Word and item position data
"""
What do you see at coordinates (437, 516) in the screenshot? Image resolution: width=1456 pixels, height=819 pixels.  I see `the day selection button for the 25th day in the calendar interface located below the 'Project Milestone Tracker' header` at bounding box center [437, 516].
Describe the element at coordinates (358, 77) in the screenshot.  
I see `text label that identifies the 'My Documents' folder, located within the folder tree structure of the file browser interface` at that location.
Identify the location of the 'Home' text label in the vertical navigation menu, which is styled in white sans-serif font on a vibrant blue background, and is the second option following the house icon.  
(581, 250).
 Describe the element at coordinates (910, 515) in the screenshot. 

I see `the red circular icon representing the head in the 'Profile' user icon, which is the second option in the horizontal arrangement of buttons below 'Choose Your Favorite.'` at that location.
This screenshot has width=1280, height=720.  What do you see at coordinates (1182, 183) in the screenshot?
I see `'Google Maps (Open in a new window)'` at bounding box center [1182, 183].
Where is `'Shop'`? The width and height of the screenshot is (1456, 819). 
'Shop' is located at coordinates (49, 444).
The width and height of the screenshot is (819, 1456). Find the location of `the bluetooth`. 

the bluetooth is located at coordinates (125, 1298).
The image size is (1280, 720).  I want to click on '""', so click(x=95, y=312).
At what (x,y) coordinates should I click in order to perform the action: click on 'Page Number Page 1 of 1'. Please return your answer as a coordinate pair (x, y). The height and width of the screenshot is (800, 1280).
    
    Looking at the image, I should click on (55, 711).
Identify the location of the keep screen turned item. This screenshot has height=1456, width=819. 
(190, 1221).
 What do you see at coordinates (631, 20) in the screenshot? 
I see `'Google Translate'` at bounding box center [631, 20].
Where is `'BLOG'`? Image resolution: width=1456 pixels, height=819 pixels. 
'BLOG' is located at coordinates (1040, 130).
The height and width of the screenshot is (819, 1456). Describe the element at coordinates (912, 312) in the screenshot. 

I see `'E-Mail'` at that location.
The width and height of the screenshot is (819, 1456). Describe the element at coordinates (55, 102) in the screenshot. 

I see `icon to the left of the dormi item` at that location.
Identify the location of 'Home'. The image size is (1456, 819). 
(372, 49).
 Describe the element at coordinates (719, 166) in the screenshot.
"""
**Instruction**: Repeat all of the items above word for word, in the same order, leaving none out.

**Task response**:
What do you see at coordinates (437, 516) in the screenshot? Image resolution: width=1456 pixels, height=819 pixels.  I see `the day selection button for the 25th day in the calendar interface located below the 'Project Milestone Tracker' header` at bounding box center [437, 516].
Describe the element at coordinates (358, 77) in the screenshot.  
I see `text label that identifies the 'My Documents' folder, located within the folder tree structure of the file browser interface` at that location.
Identify the location of the 'Home' text label in the vertical navigation menu, which is styled in white sans-serif font on a vibrant blue background, and is the second option following the house icon.  
(581, 250).
 Describe the element at coordinates (910, 515) in the screenshot. 

I see `the red circular icon representing the head in the 'Profile' user icon, which is the second option in the horizontal arrangement of buttons below 'Choose Your Favorite.'` at that location.
This screenshot has width=1280, height=720.  What do you see at coordinates (1182, 183) in the screenshot?
I see `'Google Maps (Open in a new window)'` at bounding box center [1182, 183].
Where is `'Shop'`? The width and height of the screenshot is (1456, 819). 
'Shop' is located at coordinates (49, 444).
The width and height of the screenshot is (819, 1456). Find the location of `the bluetooth`. 

the bluetooth is located at coordinates (125, 1298).
The image size is (1280, 720).  I want to click on '""', so click(x=95, y=312).
At what (x,y) coordinates should I click in order to perform the action: click on 'Page Number Page 1 of 1'. Please return your answer as a coordinate pair (x, y). The height and width of the screenshot is (800, 1280).
    
    Looking at the image, I should click on (55, 711).
Identify the location of the keep screen turned item. This screenshot has height=1456, width=819. 
(190, 1221).
 What do you see at coordinates (631, 20) in the screenshot? 
I see `'Google Translate'` at bounding box center [631, 20].
Where is `'BLOG'`? Image resolution: width=1456 pixels, height=819 pixels. 
'BLOG' is located at coordinates (1040, 130).
The height and width of the screenshot is (819, 1456). Describe the element at coordinates (912, 312) in the screenshot. 

I see `'E-Mail'` at that location.
The width and height of the screenshot is (819, 1456). Describe the element at coordinates (55, 102) in the screenshot. 

I see `icon to the left of the dormi item` at that location.
Identify the location of 'Home'. The image size is (1456, 819). 
(372, 49).
 Describe the element at coordinates (719, 166) in the screenshot.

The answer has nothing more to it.